The quest to clone the insulin gene.

The strategy for cloning insulin was conceptually straightforward, although not technically easy.  First, one had to isolate the messenger RNA from human insulin-producing cells.  Second, this messenger RNA was reverse-transcribed back into DNA, usually called complementary DNA. This piece of complimentary DNA would only contain information on insulin, unlike DNA isolated from a cell, which would contain information on all the genes in an organism. Finally, this new piece of complimentary DNA was inserted into a new cell.  For the new cell, Ulrich used a bacterial cell called E. Coli.  If everything worked properly, the E Coli would then start producing human insulin.

Every step had significant roadblocks.

Isolating the messenger RNA from human insulin producing cells was hindered in two ways.  The challenges here reflected those that the Toronto team faced 50 years before, when they first tried to isolate insulin from the pancreas.  First, the insulin-producing cells make up only a tiny fraction of all cells inside the pancreas, less than 1%. Second, the pancreas produced an enzyme, called RNAse, which rapidly degraded any RNA present.

The first step was to develop an inhibitor to the RNAse.  William Rutter’s laboratory first developed a method of inhibiting RNAse.
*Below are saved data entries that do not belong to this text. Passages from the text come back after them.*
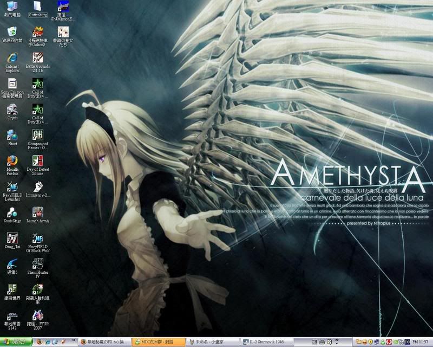This screenshot has height=347, width=433.
Task: Launch Mozilla Firefox from the desktop
Action: coord(12,160)
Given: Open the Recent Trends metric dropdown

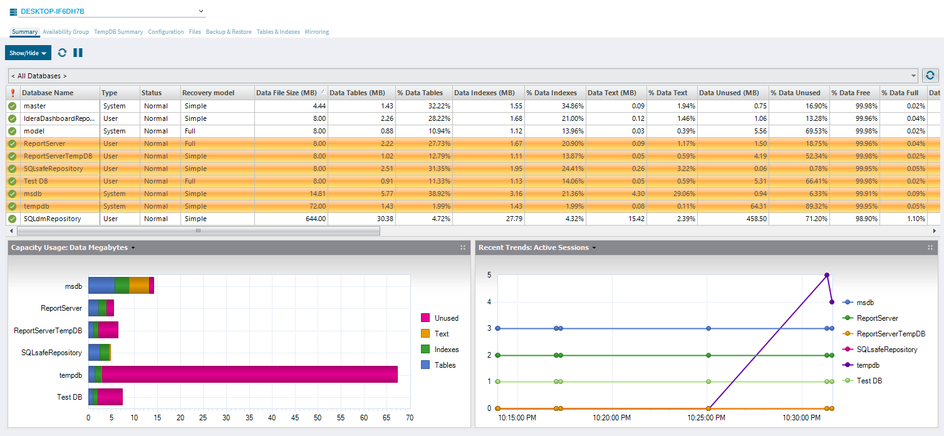Looking at the screenshot, I should point(594,248).

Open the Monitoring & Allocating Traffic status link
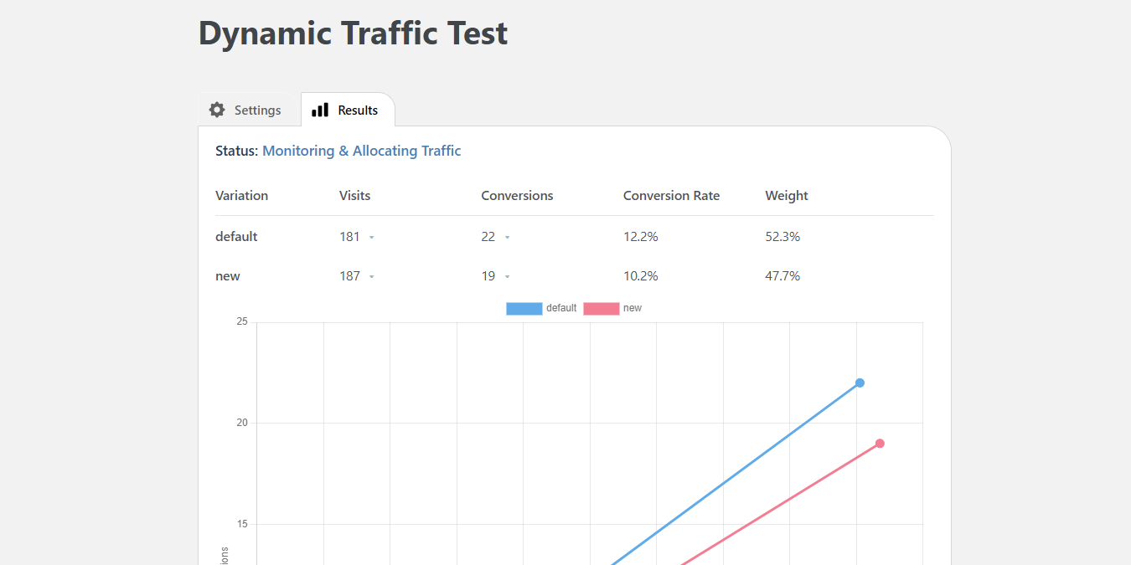coord(362,151)
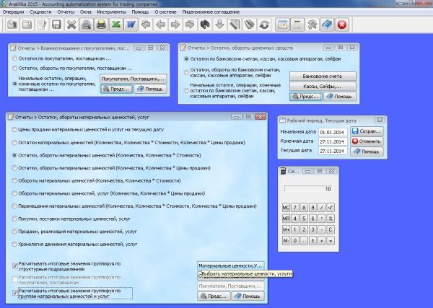Click the save (floppy disk) toolbar icon
This screenshot has height=308, width=433.
point(56,25)
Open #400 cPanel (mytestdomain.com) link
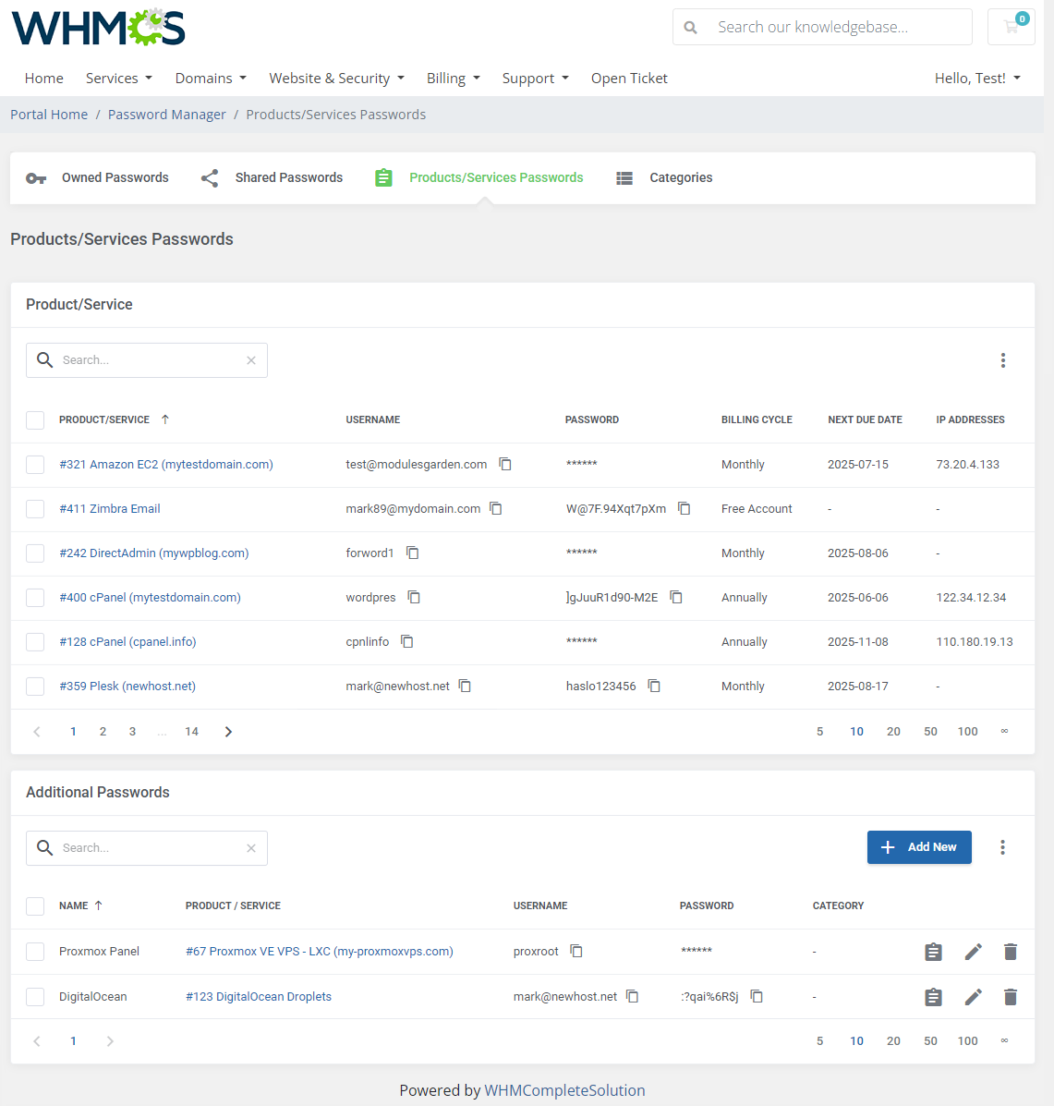The width and height of the screenshot is (1054, 1106). [x=150, y=598]
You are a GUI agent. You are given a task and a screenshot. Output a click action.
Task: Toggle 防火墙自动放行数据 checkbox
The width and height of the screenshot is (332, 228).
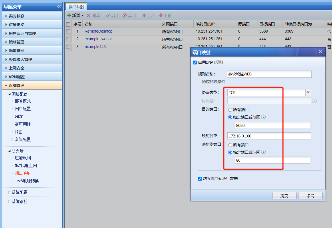(200, 179)
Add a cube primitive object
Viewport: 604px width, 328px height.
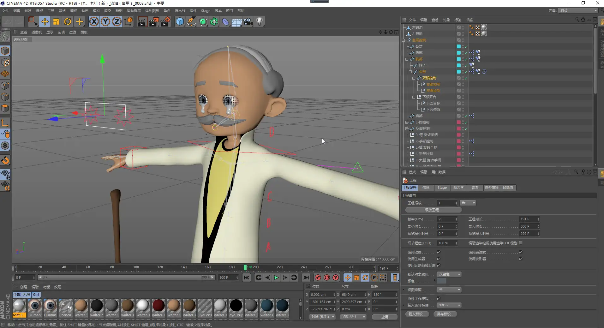(x=180, y=21)
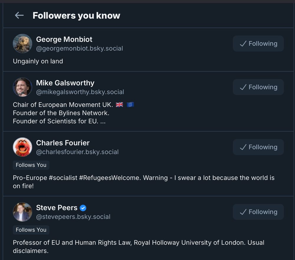Click the Mike Galsworthy display name

[65, 83]
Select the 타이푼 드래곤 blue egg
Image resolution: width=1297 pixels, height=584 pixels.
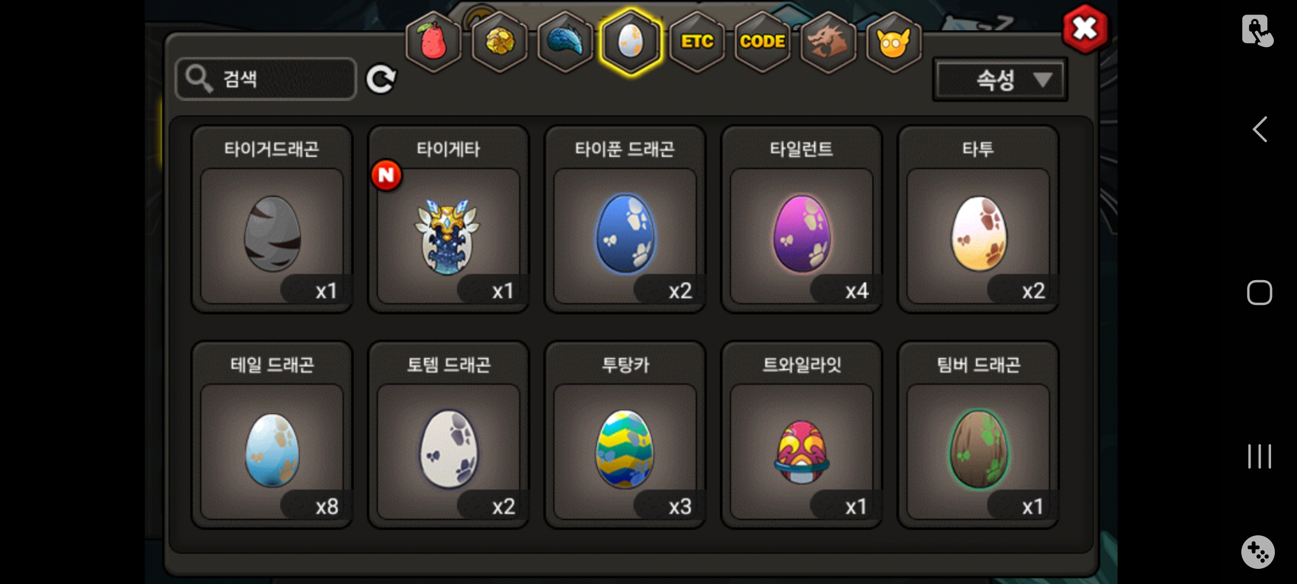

Ullrich started to tackle the problem of cloning human insulin by first working on rat insulin.  In order to get enough starting material, he needed to use the pancreas from 200 different rats.  Once he isolated the rat insulin messenger, he converted it into complementary DNA then inserted it into a new vector (a piece of DNA that makes control easier) inside of E. Coli.  A vector is a kind of standardized wrapper for a cloned gene.  By using a vector, one could treat genes as truly interchangeable parts inside of E Coli.  Cloning the rat insulin gene was a tremendous accomplishment, but there was a big bump in the road.

Recombinant DNA, moving genes from one organism to another, was a revolutionary technology.  Some feared that this technology could be dangerous.  What if someone cloned human insulin gene into E. ColiE Coli was a bacteria native to human’s intestinal tract. It has probably been in every human since the origin of the species.  Insulin is a protein that only occurs in higher life forms, it had never been found in a bacteria.  If an E Coli strain were artificially produced that made insulin, what would happen if that strain escaped from the laboratory and populated itself in the intestinal tract of a human.  Would the human suddenly die of hypoglycemia?  Would we be creating a super bug, capable of killing all humans on the planet?  No one knew for sure, but there were knowledgeable people on both sides of these debates.